■ **EXERCISE TASK 1**
Answer these about the Windows 2012 failover cluster post:
(a) What workaround is given for the failover clustering issue?
(b) Which company will support a cluster only if it has been validated?
(c) Besides the vSphere 5.1 Clustering Guide, where does the post say the information is not listed?
■ **EXERCISE TASK 2**
Repeat the part of the Windows 2012 failover cluster post between "Windows Server 2012 Failover" and "cluster creation stage.", inclusive.
■ **EXERCISE TASK 3**
Carry on the Windows 2012 failover cluster post from the point where it stops.

■ **PASSAGE SHOWN**
- - -

Windows 2012 Failover Clusters and vSphere 5.1

How many of you actually read through the release notes of a new vSphere release?  Ok, I know that Maish does.  If you read Maish’s post or read the vSphere 5.1 Release Notes you would see the following:

Windows Server 2012 Failover Clustering is not supported
If you try to create a cluster for Failover Clustering in Windows Server 2012, and select to run validation tests, the wizard completes the validation tests with warnings, and after that returns to running the validation tests again. The wizard in the Windows Server 2012 guest operating system does not continue to the cluster creation stage.

Workaround: None.

I admit I didn’t notice it myself and had it recently pointed out to me.  It’s unfortunate that this piece of information is buried in the Release Notes and not listed in the VMware Knowledgebase, the vSphere 5.1 Clustering Guide, etc.  Despite the fact that many in the industry despise virtualized Windows Failover Clusters, the fact remains that organizations use them and will continue to use them.  vSphere HA can sometimes serve as a replacement but not always.  More on my thoughts on this subject here.

To make sure everyone understands the issue here – when creating a Windows Failover Cluster, you can run through a validation process to make sure the cluster will function properly.  Microsoft will only support a cluster (virtual or physical) if it has been validated.  As you can see in the Release Notes, it appears that Windows 2012 Failover Clusters do not successfully complete the validation step.

- - -

■ **INFORMATION PROVIDED**
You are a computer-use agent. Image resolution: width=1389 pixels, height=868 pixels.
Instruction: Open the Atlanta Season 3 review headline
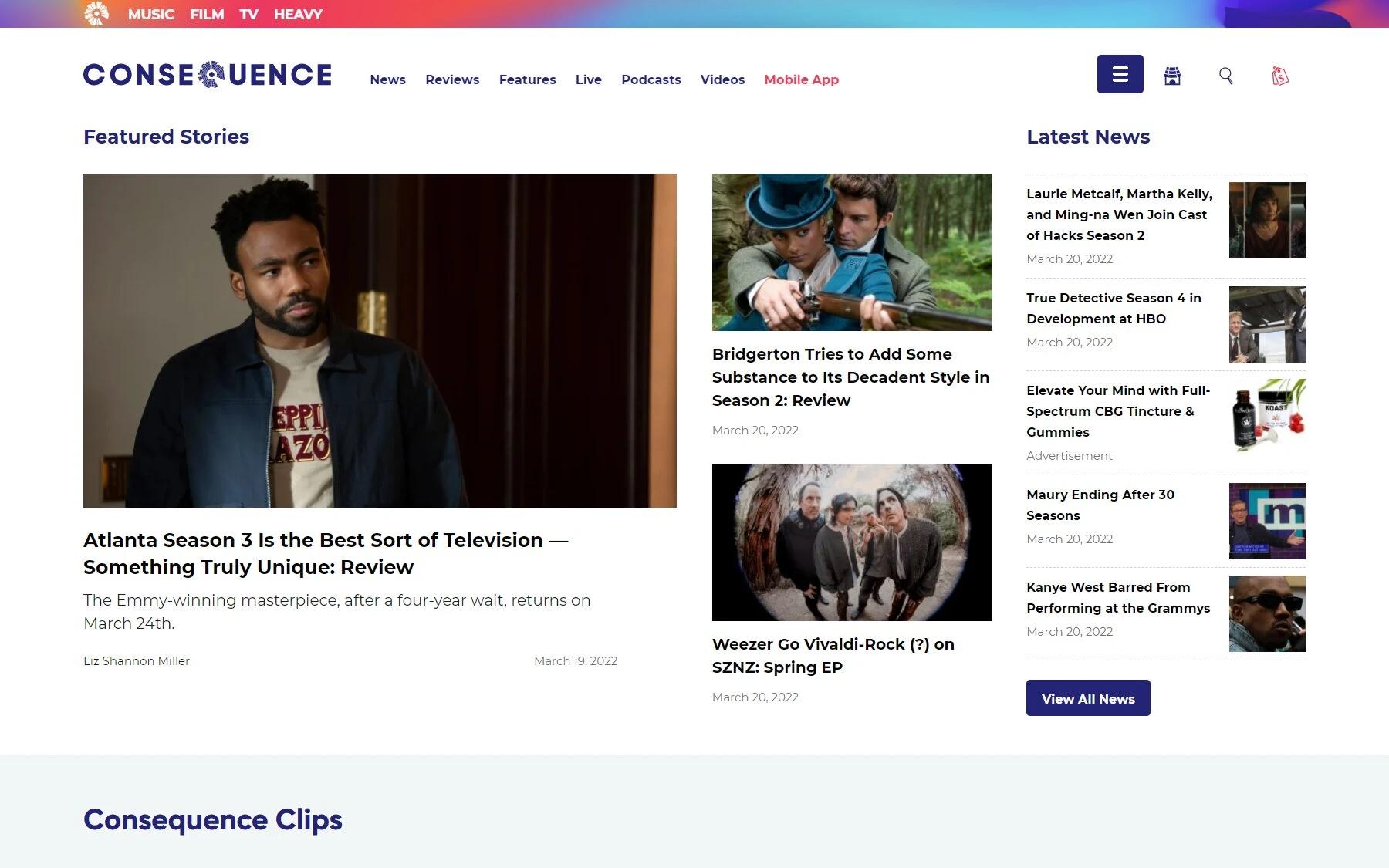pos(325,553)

- - -

■ **FINAL ANSWER 1**
(a) None.
(b) Microsoft.
(c) The VMware Knowledgebase.

■ **FINAL ANSWER 2**
Windows Server 2012 Failover Clustering is not supported
If you try to create a cluster for Failover Clustering in Windows Server 2012, and select to run validation tests, the wizard completes the validation tests with warnings, and after that returns to running the validation tests again. The wizard in the Windows Server 2012 guest operating system does not continue to the cluster creation stage.

■ **FINAL ANSWER 3**
I figured I’d give this a try and see if I can reproduce the issue and to my surprise I cannot.  I’ve tried the traditional method of clustering virtual machines by using RDMs in physical compatibility mode.  I’ve also tested using storage presented via the iSCSI initiator inside the virtual machine.  In both cases I was able to validate the cluster and receive a validated rating that is good enough to qualify for Microsoft support.


I’m not sure what the actual problem is with Windows 2012 Failover Clusters but I’m unable to reproduce the behavior listed in the Release Notes.  The behavior described in the Release Notes is what happens when the cluster fails the validation test and is actually expected.  If your cluster passes the validation tests, as mine did in the tests I ran, it proceeds to create the cluster without an issue.

Hopefully VMware will clarify this issue for us and/or change their support stance.  I firmly believe you should stick with what is supported when virtualizing business critical applications.  In this case I can’t even figure out why it isn’t supported in the first place, but do have to recommend that organizations hold off on virtualizing Windows 2012 Failover Clusters until this support statement is changed.

Anyone else tried to virtualize a Windows 2012 Failover Cluster and see the behavior that VMware describes?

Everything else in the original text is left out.